Johnson is getting better and better with each role, but I’ve gotta admit I love it when he lets loose and gets his comedy on. Behind all that muscle lies a soul made for comedy. He’s got zero inhibitions when it comes to getting the joke, and isn’t above poking fun at himself in order to do it. (Keep your ears peeled for references to Hercules as well as his real-life persona.) Hart, of course, is made for this stuff, and Johnson eagerly keeps up with the gags. In fact, it’s Hart’s straight man that has to rein in Johnson’s unicorn-loving, fanny-pack-wearing, be-jort’ed agent.

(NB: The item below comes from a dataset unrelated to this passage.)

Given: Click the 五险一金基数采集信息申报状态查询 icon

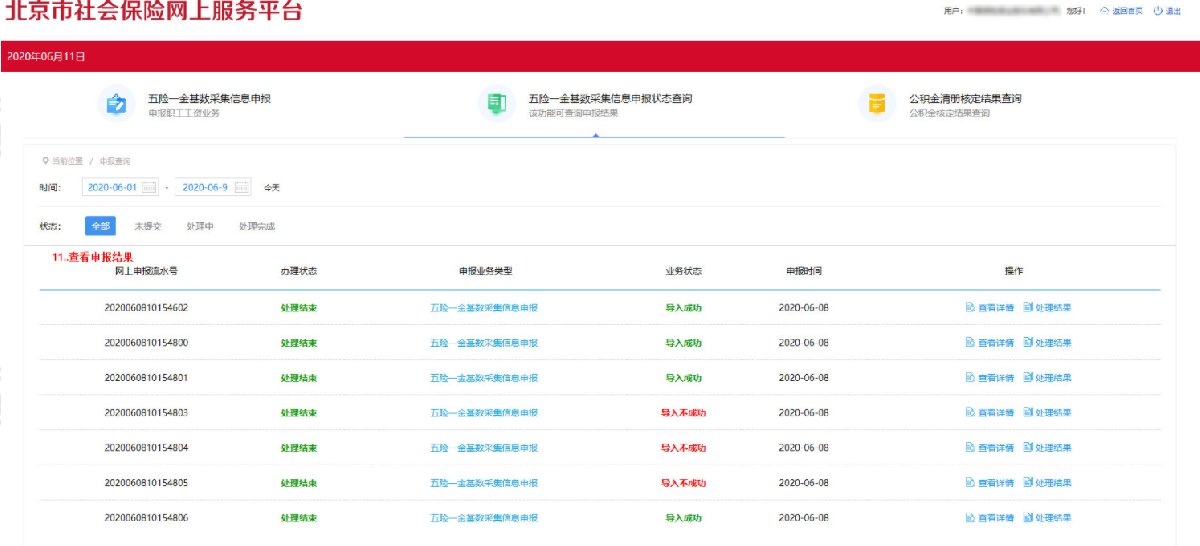Looking at the screenshot, I should click(497, 104).
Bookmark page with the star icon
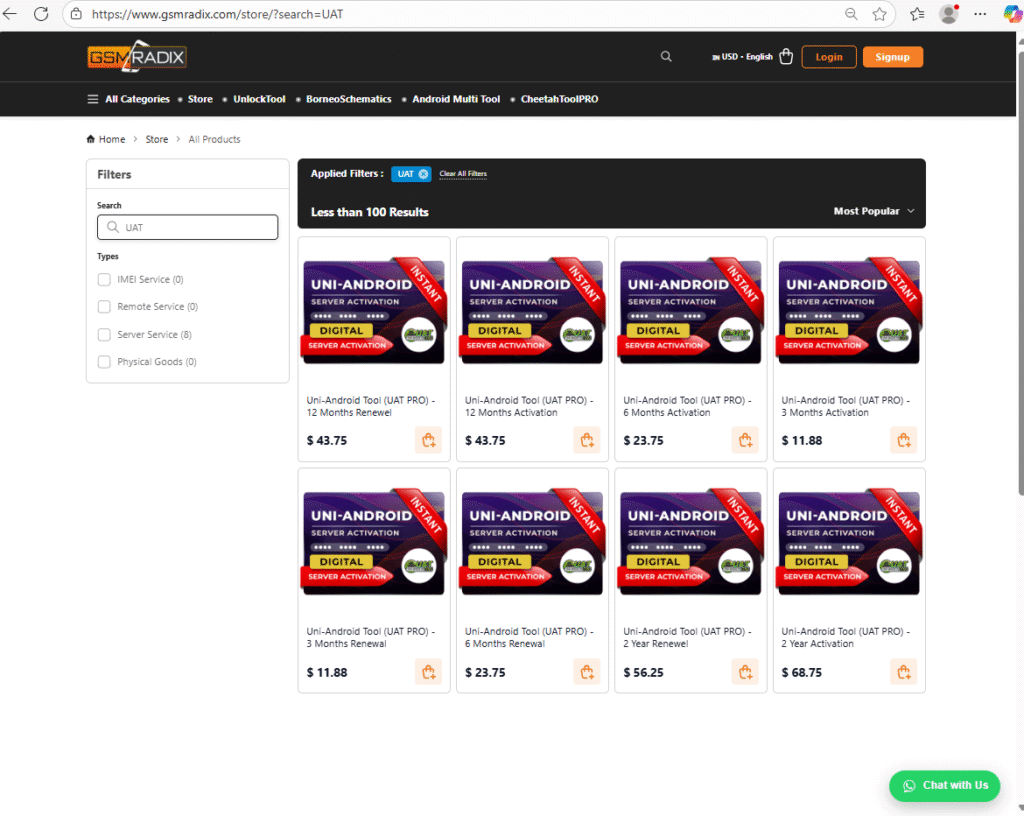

Director Rawson Marshall (We’re the Millers) knows how to make the most out of a crazy situation, while still giving a peek at its heart and soul. Screenwriters Ike Barinholtz and David Stassen (The Mindy Project) deliver a screenplay that balances crazy with scenes that dig into what it’s like to not only be the school pariah, but how it feels to believe you’re not living up to your golden-boy potential. Cameos from The Office‘s Amy Ryan, Aaron Paul (The Pact), and an uncredited Jason Bateman are groovy, but these folks bring their A-game to these small roles. I’d say more, but spoilers darling.
So why not give this film a higher rating? Well, for all its digging into the psyche of high schoolers and their adult alter-egos, it’s got too much going on to really let these moments sink in. With Bob and Calvin constantly on the run, there’s not much room for anything more than a quick peek at the character’s emotional depths, and then it’s on to the next bit of blam-blam. Plus, while all the stuntwork is impressive – seriously, some of this stuff is crazy cool – the slapstick plot amped up to almost Lewis-n-Martin levels of crazy. Both the overly busy pace of the film and the unbelievable way things progressed keep this film firmly in the “fun, but frothy” category.
If you’re looking for a way to laugh your guts out? Don’t do that, that’s dangerous. But Central Intelligence can definitely deliver on the belly laughs. But I just can’t shake the feeling that for all the great chemistry Hart and Johnson have, for all they put into this film, that it’s missing a reliability to the characters, a level of connection, that could have bumped this film up more than a notch. Bob and Calvin are cool, and they’re fun to watch. But they lack that something that makes a viewer truly connect with the story. Ah, just laugh it off.